The last couple of times I’ve flown anywhere I’ve been thoroughly frustrated by the airlines’ total disregard and lack of recycling. It would seem to be such a no-brainer before landing, as the flight attendants already are collecting trash from passengers.

But no!

Neither Delta nor American participates in the American way of separate bags for cans, plastic bottles, etc., and I’ve been lamenting what to do besides stuff my own recyclables into whatever space is left in my carry-on and then try to remember to dump them into the recycling bin after waiting for baggage claim and the long shuttle ride home.

Apparently, I’m in good company with my concern. The Natural Resources Defense Council released a report on Dec. 12 titled “Trash Landings: How Airlines and Airports Can Clean Up Their Recycling Programs.” NRDC has been studying the problem for a year and makes specific recommendations for airlines and airports, as well as other large municipal operations. Think about it — several airlines are in severe financial straits, and here’s an easy opportunity to pare back costs. Not enough, perhaps, to make them fully solvent again, but every “litter” bit helps.

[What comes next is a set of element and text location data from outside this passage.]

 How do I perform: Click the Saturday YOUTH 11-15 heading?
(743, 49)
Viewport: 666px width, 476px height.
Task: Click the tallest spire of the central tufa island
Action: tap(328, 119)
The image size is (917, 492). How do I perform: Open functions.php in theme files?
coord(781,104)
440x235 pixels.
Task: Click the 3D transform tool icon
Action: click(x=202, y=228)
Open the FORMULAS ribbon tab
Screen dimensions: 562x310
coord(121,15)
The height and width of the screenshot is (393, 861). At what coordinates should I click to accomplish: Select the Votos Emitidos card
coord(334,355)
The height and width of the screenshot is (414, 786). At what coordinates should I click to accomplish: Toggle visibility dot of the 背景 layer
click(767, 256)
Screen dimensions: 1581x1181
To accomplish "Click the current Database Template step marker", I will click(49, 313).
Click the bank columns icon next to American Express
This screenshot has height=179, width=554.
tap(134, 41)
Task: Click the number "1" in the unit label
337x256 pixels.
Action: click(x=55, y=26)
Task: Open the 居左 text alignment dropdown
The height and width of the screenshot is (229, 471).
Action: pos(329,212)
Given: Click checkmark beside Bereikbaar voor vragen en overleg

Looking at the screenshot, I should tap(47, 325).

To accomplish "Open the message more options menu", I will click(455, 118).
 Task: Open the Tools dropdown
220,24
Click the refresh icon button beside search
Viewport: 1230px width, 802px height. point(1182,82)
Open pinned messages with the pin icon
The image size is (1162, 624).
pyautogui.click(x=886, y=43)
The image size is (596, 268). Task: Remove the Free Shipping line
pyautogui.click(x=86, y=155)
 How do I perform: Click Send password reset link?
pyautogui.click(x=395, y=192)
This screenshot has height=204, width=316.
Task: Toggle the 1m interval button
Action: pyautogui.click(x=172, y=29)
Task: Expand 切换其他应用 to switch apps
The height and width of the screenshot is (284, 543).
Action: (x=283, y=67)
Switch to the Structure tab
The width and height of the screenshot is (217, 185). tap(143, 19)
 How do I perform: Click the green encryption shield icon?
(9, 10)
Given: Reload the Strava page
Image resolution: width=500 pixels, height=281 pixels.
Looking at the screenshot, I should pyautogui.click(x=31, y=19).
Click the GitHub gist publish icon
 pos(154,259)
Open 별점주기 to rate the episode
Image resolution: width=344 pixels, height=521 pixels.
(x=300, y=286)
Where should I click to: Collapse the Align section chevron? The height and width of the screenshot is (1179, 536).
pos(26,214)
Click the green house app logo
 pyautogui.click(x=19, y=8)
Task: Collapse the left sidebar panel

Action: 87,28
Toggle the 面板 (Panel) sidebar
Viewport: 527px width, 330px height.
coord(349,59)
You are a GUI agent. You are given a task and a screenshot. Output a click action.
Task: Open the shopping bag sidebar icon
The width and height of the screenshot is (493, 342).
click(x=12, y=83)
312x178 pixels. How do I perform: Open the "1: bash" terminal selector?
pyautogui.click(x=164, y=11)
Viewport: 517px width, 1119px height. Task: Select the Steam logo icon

And the benefit to the environment is significant. According to the report, “The U.S. airline industry discards enough aluminum cans each year to build 58 Boeing 747 airplanes, along with thousands of tons of plastics, magazines and newspapers. All of this waste represents unrealized potential for airlines and airports to save money, reduce global warming pollution and improve efficiency.”

Now my question is to the NRDC: How about some specific steps airline customers can take to pressure the airlines and airports to get with the program — sooner rather than later?